Problem
Output every record verbatim, and omit each picture.

Saved data entries:
================

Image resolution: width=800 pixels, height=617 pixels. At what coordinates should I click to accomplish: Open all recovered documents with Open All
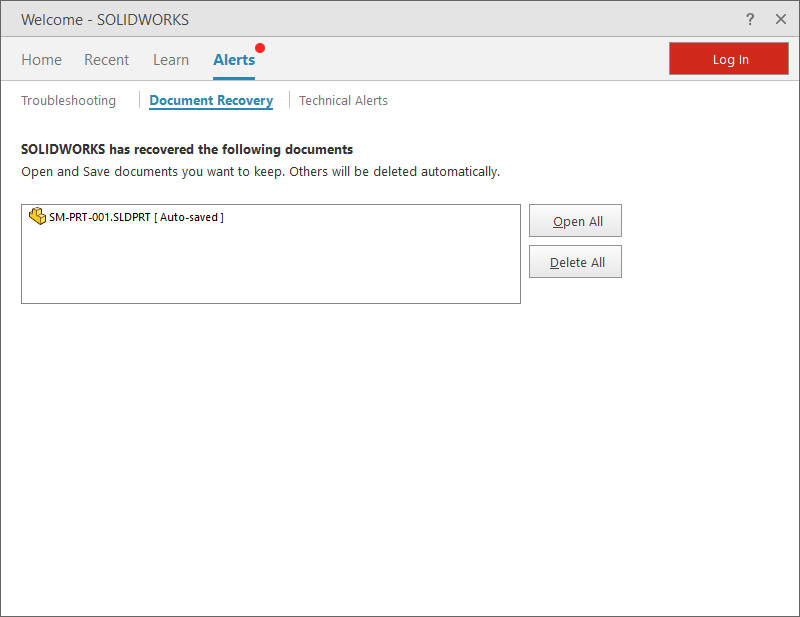pos(575,220)
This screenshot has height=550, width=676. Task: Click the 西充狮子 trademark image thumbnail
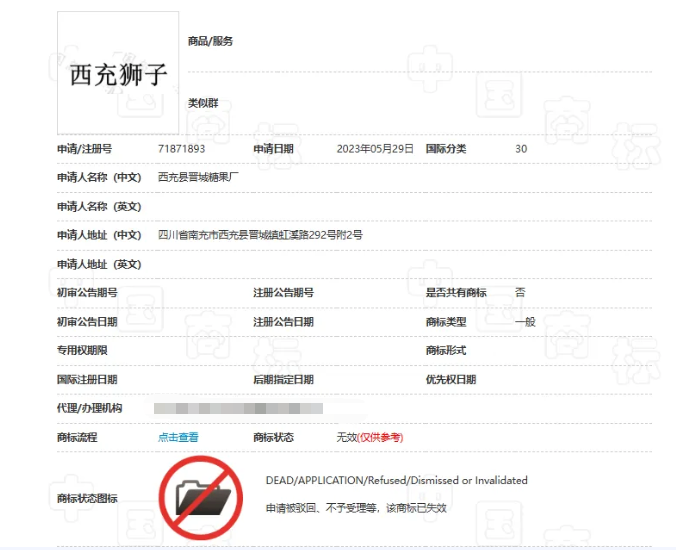pyautogui.click(x=118, y=73)
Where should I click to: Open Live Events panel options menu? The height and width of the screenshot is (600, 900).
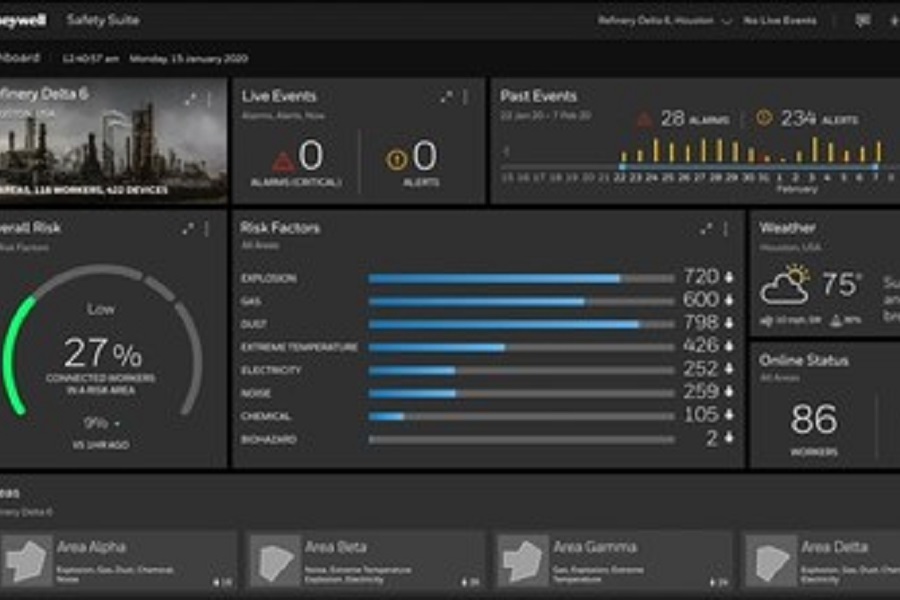coord(465,97)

================

Output for this exercise
Image resolution: width=800 pixels, height=617 pixels. At what coordinates should I click to accomplish: Open all recovered documents with Open All
pos(575,220)
This screenshot has height=550, width=676. Task: Click the 西充狮子 trademark image thumbnail
pyautogui.click(x=118, y=73)
Where should I click to: Open Live Events panel options menu? The height and width of the screenshot is (600, 900).
coord(465,97)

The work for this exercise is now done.